When I saw the release notes, I initially thought it was addressing this:

3 Likes

Yeah, exactly!
I know these kind of events from other ECS solutions exist. Seems useful in a lot of cases. You can write it of course manually but I miss the resulting elegance tbh.

Not really per-instance, for the most part that’s too fine grained and is mostly code smell but I had to write a reinterpret of a DynamicBuffer to a hashmap because of it. I’d rather use the Native or Unsafe HashMap instead. There would be no difference as, in my case, 100% of DynamicBuffers are heap allocated anyway. That particular case worked out fine though because I prefer the smaller footprint of the DB instead of the larger NativeHashMap just to fit more entities in a chunk. On the other hand, getting Count from chunk-memory directly instead of heap would be nicer. And all in all, reinterpreting the DB byte array still feels like a workaround. So you see, I/we (initially tertles idea because I fought the system and he just went, eh, let’s use a DB instead) have just settled on a generic byte buffer because life cycle is handled for us.
For just a missing constructor/deconstructor call we have to jump through quite a few hoops to get what we want.

Another example I have is handling chunk components better that way. I’d have made quite a few cool optimzations with cached chunk data but the life cycle is too hard to handle for. So many edge cases to think about in all the ways a chunk components NativeContainer could be invalidated, I just stopped doing it. Outside of writing extensions I’m not in the mood of fighting the system.

Not quite. What you can do today is to filter on component type to show all systems which has a query that includes the component. You then have to select each system to see how the system makes use of the component.

Would this help your particular use case, or could we improve on something?

Ever since the Entities package went from 0.5 to 1.0, the API surface has been fairly stable. Like any feature set in the Unity engine, the API surface will change over time to accommodate new features, performance improvements, etc.

In the Unity 6.x life cycle, we have started to highlight breaking changes in the engine through “Planned breaking changes”-posts (e.g. Planned breaking changes in Unity 6.5 [updated 2026-03-27]), and so far we’ve had good feedback from this type of communication.

I don’t think we will ever be nearing a state of API completion in any part of the Unity engine, as we need to be able to adapt the engine to support modern development, wherever that may take us in the future.

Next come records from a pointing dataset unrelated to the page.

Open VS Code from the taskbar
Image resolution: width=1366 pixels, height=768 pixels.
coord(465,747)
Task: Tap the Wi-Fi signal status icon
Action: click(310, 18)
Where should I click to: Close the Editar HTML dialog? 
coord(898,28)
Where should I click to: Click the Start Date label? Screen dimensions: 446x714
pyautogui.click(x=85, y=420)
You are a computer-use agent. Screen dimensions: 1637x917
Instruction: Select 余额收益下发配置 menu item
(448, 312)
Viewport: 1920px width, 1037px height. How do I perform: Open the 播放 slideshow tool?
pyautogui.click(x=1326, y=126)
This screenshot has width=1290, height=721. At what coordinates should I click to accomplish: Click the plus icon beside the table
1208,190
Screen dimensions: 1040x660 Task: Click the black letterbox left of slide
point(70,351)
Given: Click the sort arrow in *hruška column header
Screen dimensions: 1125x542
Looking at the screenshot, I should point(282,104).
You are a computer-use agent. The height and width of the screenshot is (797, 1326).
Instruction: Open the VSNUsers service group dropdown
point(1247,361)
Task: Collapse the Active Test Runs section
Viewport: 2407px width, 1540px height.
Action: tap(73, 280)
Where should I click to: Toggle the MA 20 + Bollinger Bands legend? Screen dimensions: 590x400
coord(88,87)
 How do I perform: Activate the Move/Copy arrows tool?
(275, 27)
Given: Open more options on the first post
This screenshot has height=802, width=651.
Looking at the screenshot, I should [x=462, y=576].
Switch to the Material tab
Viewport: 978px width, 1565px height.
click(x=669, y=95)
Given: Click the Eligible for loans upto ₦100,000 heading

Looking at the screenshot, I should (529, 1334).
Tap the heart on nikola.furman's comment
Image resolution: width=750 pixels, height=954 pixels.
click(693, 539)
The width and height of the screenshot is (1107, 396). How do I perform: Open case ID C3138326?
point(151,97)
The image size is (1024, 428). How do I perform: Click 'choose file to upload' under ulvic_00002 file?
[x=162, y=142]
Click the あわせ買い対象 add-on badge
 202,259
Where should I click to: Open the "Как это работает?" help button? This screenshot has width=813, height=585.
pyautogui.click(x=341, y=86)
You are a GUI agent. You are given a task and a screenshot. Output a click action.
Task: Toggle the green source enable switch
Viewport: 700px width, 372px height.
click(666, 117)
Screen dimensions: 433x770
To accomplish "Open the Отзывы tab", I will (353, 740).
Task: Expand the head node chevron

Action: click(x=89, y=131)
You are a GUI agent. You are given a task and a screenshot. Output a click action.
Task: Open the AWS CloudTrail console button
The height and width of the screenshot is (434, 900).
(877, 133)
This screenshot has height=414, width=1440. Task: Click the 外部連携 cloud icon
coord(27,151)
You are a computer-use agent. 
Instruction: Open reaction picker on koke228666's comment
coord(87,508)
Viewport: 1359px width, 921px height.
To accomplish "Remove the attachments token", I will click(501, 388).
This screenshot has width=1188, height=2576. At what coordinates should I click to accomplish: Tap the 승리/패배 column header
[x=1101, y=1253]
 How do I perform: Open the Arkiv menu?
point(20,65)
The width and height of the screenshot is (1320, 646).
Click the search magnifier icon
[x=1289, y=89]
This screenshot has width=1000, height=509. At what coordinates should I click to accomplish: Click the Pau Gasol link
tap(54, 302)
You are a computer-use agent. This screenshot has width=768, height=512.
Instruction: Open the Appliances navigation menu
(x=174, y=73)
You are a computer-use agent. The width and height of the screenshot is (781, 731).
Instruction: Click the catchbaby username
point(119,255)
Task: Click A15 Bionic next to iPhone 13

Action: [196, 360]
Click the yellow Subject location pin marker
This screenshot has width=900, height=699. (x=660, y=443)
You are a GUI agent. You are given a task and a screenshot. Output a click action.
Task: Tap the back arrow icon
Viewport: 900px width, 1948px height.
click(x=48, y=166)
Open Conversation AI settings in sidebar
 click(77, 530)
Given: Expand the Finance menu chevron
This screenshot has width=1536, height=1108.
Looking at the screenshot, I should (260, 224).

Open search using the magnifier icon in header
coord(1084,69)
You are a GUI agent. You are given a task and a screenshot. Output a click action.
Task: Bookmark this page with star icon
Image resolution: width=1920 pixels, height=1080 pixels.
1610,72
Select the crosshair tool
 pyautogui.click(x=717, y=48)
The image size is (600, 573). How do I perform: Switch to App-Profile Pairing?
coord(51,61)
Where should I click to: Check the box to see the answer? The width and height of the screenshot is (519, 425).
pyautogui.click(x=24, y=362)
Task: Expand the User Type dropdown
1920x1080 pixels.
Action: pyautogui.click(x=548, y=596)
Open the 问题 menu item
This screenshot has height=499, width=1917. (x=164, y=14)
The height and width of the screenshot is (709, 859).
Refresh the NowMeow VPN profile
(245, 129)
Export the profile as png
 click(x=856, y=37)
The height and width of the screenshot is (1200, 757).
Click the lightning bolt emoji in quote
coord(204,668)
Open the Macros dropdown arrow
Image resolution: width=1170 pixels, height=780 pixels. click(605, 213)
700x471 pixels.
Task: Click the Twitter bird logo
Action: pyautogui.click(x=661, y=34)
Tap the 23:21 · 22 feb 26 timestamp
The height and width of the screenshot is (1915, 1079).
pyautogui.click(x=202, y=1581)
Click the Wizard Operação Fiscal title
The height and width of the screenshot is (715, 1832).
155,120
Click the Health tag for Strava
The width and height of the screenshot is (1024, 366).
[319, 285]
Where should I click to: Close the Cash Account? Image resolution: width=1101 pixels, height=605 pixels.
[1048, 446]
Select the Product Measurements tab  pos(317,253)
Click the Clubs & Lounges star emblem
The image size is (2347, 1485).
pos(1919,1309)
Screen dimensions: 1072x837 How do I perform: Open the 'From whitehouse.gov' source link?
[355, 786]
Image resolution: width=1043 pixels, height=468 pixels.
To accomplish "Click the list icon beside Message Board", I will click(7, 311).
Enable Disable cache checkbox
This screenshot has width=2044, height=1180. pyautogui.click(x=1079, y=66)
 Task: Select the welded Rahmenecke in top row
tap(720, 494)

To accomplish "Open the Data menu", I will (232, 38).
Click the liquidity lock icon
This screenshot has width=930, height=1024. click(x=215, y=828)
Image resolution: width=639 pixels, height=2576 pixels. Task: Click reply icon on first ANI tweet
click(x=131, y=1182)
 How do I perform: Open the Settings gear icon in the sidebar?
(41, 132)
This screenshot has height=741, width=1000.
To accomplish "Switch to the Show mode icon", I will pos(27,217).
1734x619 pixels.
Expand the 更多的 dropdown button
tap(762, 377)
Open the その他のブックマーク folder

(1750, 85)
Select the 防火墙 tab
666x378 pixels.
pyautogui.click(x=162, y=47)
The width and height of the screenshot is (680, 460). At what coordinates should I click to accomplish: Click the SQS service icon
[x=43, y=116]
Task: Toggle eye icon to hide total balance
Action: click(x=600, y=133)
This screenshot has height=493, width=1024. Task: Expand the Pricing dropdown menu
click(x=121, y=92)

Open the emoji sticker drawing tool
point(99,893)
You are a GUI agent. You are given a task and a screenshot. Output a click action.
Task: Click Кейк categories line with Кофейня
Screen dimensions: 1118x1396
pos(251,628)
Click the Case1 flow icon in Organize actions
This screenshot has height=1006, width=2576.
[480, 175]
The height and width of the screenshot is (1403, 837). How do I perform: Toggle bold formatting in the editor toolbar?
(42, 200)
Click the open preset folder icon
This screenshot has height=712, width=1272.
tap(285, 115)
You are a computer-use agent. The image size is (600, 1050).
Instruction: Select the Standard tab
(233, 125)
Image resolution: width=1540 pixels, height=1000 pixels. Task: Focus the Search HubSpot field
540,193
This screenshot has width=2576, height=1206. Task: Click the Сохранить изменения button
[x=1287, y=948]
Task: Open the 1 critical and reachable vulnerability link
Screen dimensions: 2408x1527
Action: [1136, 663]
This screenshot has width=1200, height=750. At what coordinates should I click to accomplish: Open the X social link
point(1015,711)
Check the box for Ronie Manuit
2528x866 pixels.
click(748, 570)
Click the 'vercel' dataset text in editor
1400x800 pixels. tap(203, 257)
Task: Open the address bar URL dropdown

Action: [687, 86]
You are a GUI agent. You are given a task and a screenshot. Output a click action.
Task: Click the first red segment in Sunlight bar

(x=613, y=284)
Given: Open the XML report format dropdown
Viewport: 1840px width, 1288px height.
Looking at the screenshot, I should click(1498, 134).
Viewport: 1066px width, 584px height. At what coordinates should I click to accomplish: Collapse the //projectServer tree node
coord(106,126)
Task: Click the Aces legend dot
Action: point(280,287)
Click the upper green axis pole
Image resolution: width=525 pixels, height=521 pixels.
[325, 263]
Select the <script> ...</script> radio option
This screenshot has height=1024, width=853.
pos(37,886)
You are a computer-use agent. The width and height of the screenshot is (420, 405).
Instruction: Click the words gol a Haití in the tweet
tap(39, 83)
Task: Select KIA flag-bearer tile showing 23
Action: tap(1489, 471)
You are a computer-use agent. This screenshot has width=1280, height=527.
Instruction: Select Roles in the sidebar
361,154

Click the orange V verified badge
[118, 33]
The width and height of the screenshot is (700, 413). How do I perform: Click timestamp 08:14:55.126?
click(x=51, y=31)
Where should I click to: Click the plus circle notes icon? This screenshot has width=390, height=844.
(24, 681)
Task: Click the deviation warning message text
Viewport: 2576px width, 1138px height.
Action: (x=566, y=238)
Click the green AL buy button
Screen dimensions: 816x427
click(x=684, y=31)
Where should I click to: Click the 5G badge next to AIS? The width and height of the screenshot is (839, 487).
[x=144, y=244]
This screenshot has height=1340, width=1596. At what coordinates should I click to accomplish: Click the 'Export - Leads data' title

If you have concerns or feedback on how we can work with breaking changes in a more transparent way, which makes it easier for you to lean on our code base, do let us know!

3 Likes

PLEASE! When you deprecate something, make sure you have proper replacement (yes, i’m talking abount Companion Component)

2 Likes

Sorry about the inconvenience. Companion components will be accessible from an unmanaged API before the full release. The underlying mechanism is expected to remain unchanged for the moment, and the transition to the replacement should require very little work.

I have a HashSet, a list and other stuff in my ManagedComponent .. no UnityObjects at all

The same object also has a DynamicBuffer and other stuff and the ManagedComponent is just for some top Level info with a state ..

This is what it currently looks like:

	[System.Serializable]
	public class LayerSolverData : IComponentData
	{
		public HashSet<int> isDirtySet = new();
		public List<int> isDirty = new();
		public List<BuildingIsland_S> islands = new();
		public bool isSolving;
		public HashSet<int> isSolvingIndex = new();
		public int currentMaxIslandIndex;
		public float destroyForce;
		public float verticalMultiplier;
		public int solveDispatchCount;
		public int playerChangeOrderCounter;
	}

How to migrate this to the new system?

2 Likes

As been mentioned in post - store all of that in scriptable object and reference it with UnityObjectRef

2 Likes

when can we expect componion component be deprecated ? 6.8 time frame ?

Can you make each system a foldout so we can have an overview on multiple systems in question? Or any way we can compare multiple systems?

IMO, inspecting one system at a time is not really useful, especially while debugging the relationship between systems, emerged by how each system accesses a set of components.